TASK-1 regulates mitochondrial function under hypoxia

Abstract

TASK-1, TWIK-related acid-sensitive potassium channel 1, is a member of the two-pore- domain potassium channel family. It is constitutively active at resting potentials and strongly expressed in the heart. However, little is known about the role of TASK-1 channels in hypoxia. A cellular model of hypoxia and reoxygenation from rat heart-derived H9c2 cells or TASK-1 deficient HEK293T cells was employed to explore the role of TASK-1 channels in cytoprotection against hypoxia. The cell viability assay revealed that TASK-1 expression increased the number of viable cells subjected to 2 h of hypoxia followed by 2 h of reoxygenation (H/R).
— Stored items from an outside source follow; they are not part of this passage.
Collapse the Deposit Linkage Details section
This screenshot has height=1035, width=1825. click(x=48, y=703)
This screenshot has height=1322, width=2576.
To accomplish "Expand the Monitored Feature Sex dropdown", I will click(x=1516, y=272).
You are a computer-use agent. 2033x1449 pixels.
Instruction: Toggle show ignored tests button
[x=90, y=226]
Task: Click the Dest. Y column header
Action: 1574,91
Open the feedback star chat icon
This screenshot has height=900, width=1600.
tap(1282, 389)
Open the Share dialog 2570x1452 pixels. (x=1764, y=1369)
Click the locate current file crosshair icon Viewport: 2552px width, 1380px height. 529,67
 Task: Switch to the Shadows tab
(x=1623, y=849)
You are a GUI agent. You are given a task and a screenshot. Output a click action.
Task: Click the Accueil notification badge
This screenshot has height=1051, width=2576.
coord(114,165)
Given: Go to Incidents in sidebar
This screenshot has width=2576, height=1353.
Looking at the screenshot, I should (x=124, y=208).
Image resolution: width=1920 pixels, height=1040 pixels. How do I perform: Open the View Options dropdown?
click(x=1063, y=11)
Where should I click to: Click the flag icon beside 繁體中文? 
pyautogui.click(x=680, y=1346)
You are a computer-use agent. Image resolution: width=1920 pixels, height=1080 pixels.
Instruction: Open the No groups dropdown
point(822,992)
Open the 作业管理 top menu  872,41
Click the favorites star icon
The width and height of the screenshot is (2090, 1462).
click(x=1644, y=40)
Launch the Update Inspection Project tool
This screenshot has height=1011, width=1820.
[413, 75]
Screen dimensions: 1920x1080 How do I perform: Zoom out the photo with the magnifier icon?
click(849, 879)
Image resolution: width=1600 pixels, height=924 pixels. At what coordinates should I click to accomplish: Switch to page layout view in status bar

To dissect the protective role of TASK-1 on mitochondrial function, mitochondrial membrane potential (MMP) was assessed by tetramethylrhodamine fluorescence. It was demonstrated that MMP was significantly decreased by H/R, but it was maintained by TASK-1 expression or pretreatment with cyclosporin A, an inhibitor of mitochondrial permeability transition pore (mPTP). The effect of cyclosporin A on MMP was not further altered by TASK-1 expression. Moreover, TASK-1 expression significantly blocked cytochrome c release induced by H/R. While a small fraction of endogenous TASK-1 was found to colocalize with the mitochondrial marker MitoTracker in H9c2 cells, H/R did not alter the extent of colocalization of TASK-1 with MitoTracker. The total TASK-1 protein level was not significantly affected by H/R. In summary, we provided the evidence that TASK-1 channels confer cytoprotection against hypoxia-reoxygenation injury, possibly by their capacity of maintaining the mitochondrial membrane potential via inhibiting MPTP opening.